Adverse effects (AE) of belimumab are similar to those of other biologic agents (Table 2). As with any immunosuppressive drug, infection and lack of response appear to be common reasons for discontinuation.^{25,26,33,34,38,39,43-46,48–54} Infections, including upper respiratory tract infections, cellulitis, pneumonia, and urinary tract infections are common AEs reported on belimumab therapy.^{25–28,31,33,38-40,45–48,51–57,61} More serious infections including Group A streptococcal bacteremia,⁴⁶ disseminated cytomegalovirus,²⁶ and viral gastroenteritis⁵¹ have also been reported. A rare, but debilitating serious AE (SAE) is progressive multifocal leukoencephalopathy (PML), a serious and potentially fatal neurologic condition that is triggered by JC virus reactivation. To date, there are eight reports of PML after treatment with belimumab.^55–57 All affected patients were female, with a mean age of 50.1 years and a 25% mortality rate. Two of these cases were reported in more detail and describe women with long-standing SLE who had not been diagnosed with NPSLE prior to starting belimumab. Both women were on at least one other immunosuppressive medication at the initiation of belimumab and had received at least 6 consecutive months of belimumab infusions at the onset of PML symptoms. There was evidence of JC virus in the sera of both patients and radiographic evidence supporting PML diagnosis.^55,56

Table 2 Adverse Events in Adult and Pediatric Lupus Patients on Belimumab Treatment

Infusion reactions/hypersensitivity are also frequently reported while on belimumab therapy.^{25,26,31,33,38,42,46-48,53,54} Other common non-serious AEs reported include arthralgias^{25,26,39,48,53,54} and headache.^{25,26,39,47,48,53} Certain malignancies have also been reported with varying frequency, including solid organ cancers, hematologic malignancies, and skin cancers.^{26,33,38,39,41,48,53}

Psychiatric symptoms and/or development of NPSLE have also been reported in patients on belimumab therapy, including depression, anxiety, and suicidal ideation/completed suicides.^{26,33,34,39,46-48,53,54,61} Depression was reported in 3 of 188 Italian patients, one of which was severe.⁴⁸ Of 195 patients, we reported 1 patient with severe depression, 1 with worsening depression, and 1 who developed psychosis while on belimumab therapy.⁴⁶ In the Belimumab Assessment of Safety in SLE study (BASE), there was a higher incidence of depression in the treatment group while on treatment with belimumab, compared to placebo; these numbers were consistent with the incidence seen in other studies.⁵⁸ Belimumab was discontinued in 2 of 401 patients after 6 months due to the onset of depression in the OBSErve US observational study.⁴⁵ Thus, it is essential to monitor the mental health status of patients on belimumab, particularly if they have a history of psychiatric disease prior to belimumab treatment.

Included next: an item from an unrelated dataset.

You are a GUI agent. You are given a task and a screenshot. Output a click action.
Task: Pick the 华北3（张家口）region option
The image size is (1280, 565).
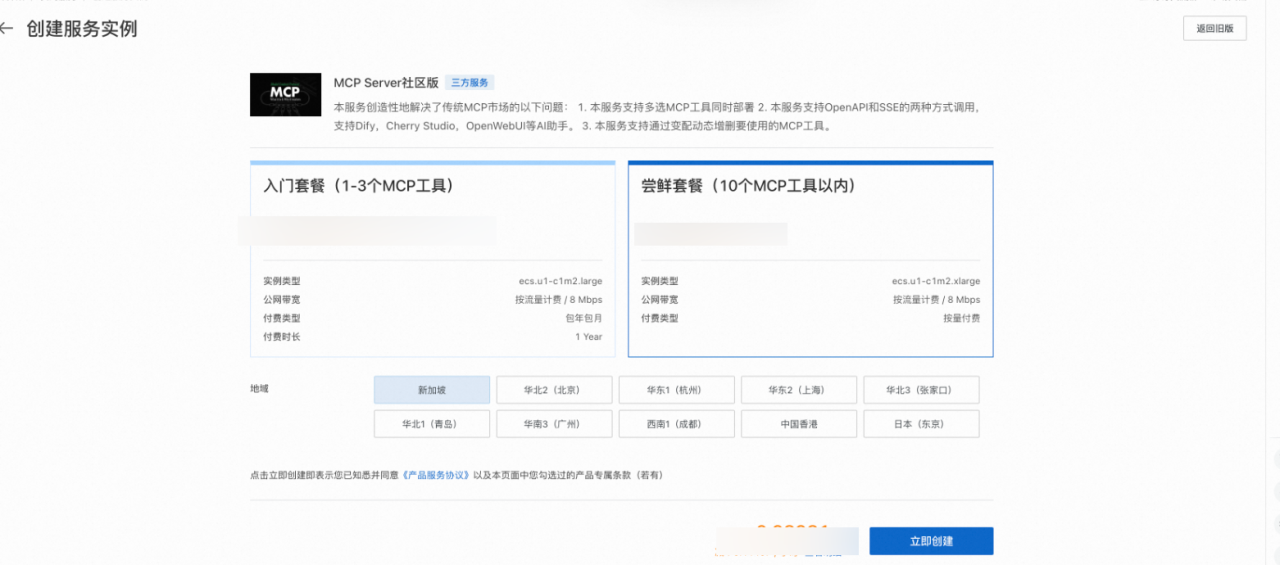(x=920, y=390)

The AE profile in the SC belimumab trial is similar in comparison to the IV belimumab studies.³³ Injection site reactions occurred in 6.1% of patients receiving SC belimumab. Hypersensitivity reactions were not more likely to occur in the treatment cohort in the SC trial. Infections including bacterial sepsis, urosepsis, tuberculosis affecting the central nervous system, and herpes zoster were reported. No serious episodes of depression were reported in the SC belimumab cohort, although 2.7% of patients on SC belimumab experienced depression, and 0.4% of patients reported serious suicidal ideation. In a 6-month extension study of the BLISS-SC trial, 190 out of 662 patients of patients on SC belimumab experienced an infection; 17 of these were considered serious infections. No patients developed malignancies. Depression was reported in 12 out of 662 patients, and suicidal ideation/suicidal behaviors were reported in 2 patients.⁵⁴

Safety of Belimumab: Childhood-Onset SLE

Several types of SAEs were seen in the 39 childhood-onset SLE patients on belimumab therapy in our multicenter, observational study.⁴⁶ Three patients developed or had worsening of LN. There were also multiple neuropsychiatric SAEs reported in our cohort. One cSLE patient developed seizures while on belimumab, one experienced worsening of her depressive symptoms and developed suicidal ideation, and one developed CNS vasculitis while on belimumab therapy that was confirmed with changes on brain imaging. Thus, caution should be taken when starting a patient with cSLE on belimumab since neuropsychiatric manifestations appear to be more frequent in childhood-onset SLE compared to adult-onset SLE.⁵⁹ Additionally, children with chronic illness may be more prone to depression and anxiety as a result of frequent doctors’ visits, polypharmacy, and feelings of being “different” from their peers during a time of emotional vulnerability. These symptoms of depression are certainly inclusive of young adults with cSLE and should be fully evaluated before deciding to initiate belimumab therapy.⁶⁰

In the PLUTO trial, 17% of cSLE patients treated with belimumab and SOC experienced an SAE compared to 35% of patients treated with placebo in addition to SOC. When compared to the adult BLISS trials, there was no difference between treatment cohorts in the number of malignant neoplasms and post-infusion systemic reactions reported.⁶¹ Overall, the rate and incidence of AEs were similar in the PLUTO and adult trials. Interestingly, there was a lower incidence of depression and suicide in treatment patients in the PLUTO study when compared to those in the BLISS trials (1.9% of belimumab patients in the PLUTO study experienced depression or suicide), though our real-world experience of 7.6% (described above) would suggest otherwise.

Future Promises

There is much future promise regarding the use of belimumab in the cSLE population. It remains unclear whether belimumab will be beneficial in treating active LN, despite the CALIBRATE trial results. Although we eagerly await the results from the BLISS-LN trial, studies are also underway to determine efficacy in other patients with abnormal kidney function, such as primary membranous nephropathy (NCT 03949855),⁶² whose results could potentially be extrapolated to patients with active LN.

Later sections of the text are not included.